He swings around to sit next to her. “When were you going to tell me?”

“You would have found out in any case,” Stella says. “But if you hadn’t, I would have showed you.”

“The pot’s calling the kettle black, anyway,” Tom says thoughtfully. “But you know that, don’t you? You found out about the third-floor corridor to Honeydukes.”

“I was wondering if you’d tell me,” Stella says.

“Well, you broke character for me,” Tom returns, almost teasingly. “It was only fair.”

 **xxi.**  
Slowly, over time, Tom has amassed quite the little following. Stella prides herself on not letting it get away from her; she catches the looks of surprise that some of the students exchange when they see Tom surrounded by a motley group of six boys, but she remembers each and every one of them.

What scares her, more than the fact that Tom has amassed his power so easily, is that she doesn’t know why he’s doing it, or what he’s using to keep his little band together. As far as she can tell they don’t have a cause, but a common cause would be one of the only things that could keep such a motley group of mismatched boys together.

“Stella,” Tom says after he’s sent his boys away with a wave of his hand; they scamper, obediently, and Stella watches them huddle in another corner, talking animatedly. “Don’t you ever wish we knew more about our family?”

She can’t help thinking that this is a turning point.

“No,” she answers honestly, and gives him a smile. “I have all the family I need.” He rolls his eyes, but she can see the faint smile hovering over his face.

“You never wonder? Where we came from, why we’re – like this?”

“Like what?” Stella asks innocently. Tom grabs her wrist and pulls her outside the common room. “Now where are we going?”
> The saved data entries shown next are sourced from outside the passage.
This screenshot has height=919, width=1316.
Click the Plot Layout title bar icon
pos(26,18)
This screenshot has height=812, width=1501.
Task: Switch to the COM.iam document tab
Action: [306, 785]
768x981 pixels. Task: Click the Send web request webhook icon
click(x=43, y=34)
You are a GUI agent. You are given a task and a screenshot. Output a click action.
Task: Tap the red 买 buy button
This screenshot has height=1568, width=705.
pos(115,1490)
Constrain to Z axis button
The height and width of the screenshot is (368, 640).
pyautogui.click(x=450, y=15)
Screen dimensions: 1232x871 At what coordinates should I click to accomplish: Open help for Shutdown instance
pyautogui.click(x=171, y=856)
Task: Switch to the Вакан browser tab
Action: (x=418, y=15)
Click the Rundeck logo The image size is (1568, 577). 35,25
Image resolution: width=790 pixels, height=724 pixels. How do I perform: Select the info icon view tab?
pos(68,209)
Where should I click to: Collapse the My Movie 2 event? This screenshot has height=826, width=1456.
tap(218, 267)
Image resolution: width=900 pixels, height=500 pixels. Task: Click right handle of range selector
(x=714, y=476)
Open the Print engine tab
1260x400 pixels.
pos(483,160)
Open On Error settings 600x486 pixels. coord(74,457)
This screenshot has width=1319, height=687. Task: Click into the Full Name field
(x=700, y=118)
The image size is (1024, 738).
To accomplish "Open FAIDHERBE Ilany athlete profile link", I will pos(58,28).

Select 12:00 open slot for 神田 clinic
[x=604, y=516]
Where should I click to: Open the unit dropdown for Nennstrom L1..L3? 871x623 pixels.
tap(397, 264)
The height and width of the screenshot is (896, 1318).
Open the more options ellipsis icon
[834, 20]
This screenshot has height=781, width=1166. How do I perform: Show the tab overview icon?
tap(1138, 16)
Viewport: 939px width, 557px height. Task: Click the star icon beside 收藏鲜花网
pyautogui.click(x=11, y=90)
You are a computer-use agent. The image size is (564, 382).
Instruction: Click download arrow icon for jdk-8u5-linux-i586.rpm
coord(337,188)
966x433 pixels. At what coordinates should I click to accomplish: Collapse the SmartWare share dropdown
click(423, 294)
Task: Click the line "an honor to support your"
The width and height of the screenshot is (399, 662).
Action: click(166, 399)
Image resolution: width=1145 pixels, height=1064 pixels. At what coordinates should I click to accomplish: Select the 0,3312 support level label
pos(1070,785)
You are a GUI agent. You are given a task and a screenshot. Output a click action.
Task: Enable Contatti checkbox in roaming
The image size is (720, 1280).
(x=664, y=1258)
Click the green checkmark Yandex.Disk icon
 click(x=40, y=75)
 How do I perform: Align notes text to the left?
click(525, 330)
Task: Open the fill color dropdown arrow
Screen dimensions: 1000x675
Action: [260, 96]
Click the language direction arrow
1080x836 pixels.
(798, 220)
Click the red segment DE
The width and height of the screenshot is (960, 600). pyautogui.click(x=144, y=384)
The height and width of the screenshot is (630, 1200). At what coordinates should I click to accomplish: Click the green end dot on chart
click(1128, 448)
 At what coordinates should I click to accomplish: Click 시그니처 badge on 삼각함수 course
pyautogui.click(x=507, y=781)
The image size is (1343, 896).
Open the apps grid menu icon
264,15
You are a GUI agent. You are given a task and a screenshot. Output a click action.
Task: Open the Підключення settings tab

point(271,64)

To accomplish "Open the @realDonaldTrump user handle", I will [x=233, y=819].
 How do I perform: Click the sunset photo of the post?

“You know as well as I do that we’re different, _Star_ ,” Tom says, a pointed reminder of what happened just after the nickname was coined. She makes sure to keep her face still and inscrutable.

“Are we taking a philosophy class now? Are we pondering our own existence?”

“You never wonder where we came from?” Tom pushes. “Our origins, our roots?”

“No,” Stella says. “I don’t care. I couldn’t care less about our origins and our roots.”

Tom drops her wrist and runs a hand through his hair. “Why not?”

“Why would I? My _origins_ don’t define me. Why are you asking, why do you care, all of a sudden?”

“Oh, nothing,” Tom says vaguely. “Just a couple things that the boys were saying.” Stella shoots him a sharp glance, but he meets it with his own hard glare, and their conversation falls back into silence as the two of them make their way back to the Common Room.

 **xxii.**  
Things truly start to change in their fifth year. Both of them are aware that this is a stereotype, that the oncoming OWL exams usually cause students to have deep and life-changing epiphanies, or something equally ridiculous.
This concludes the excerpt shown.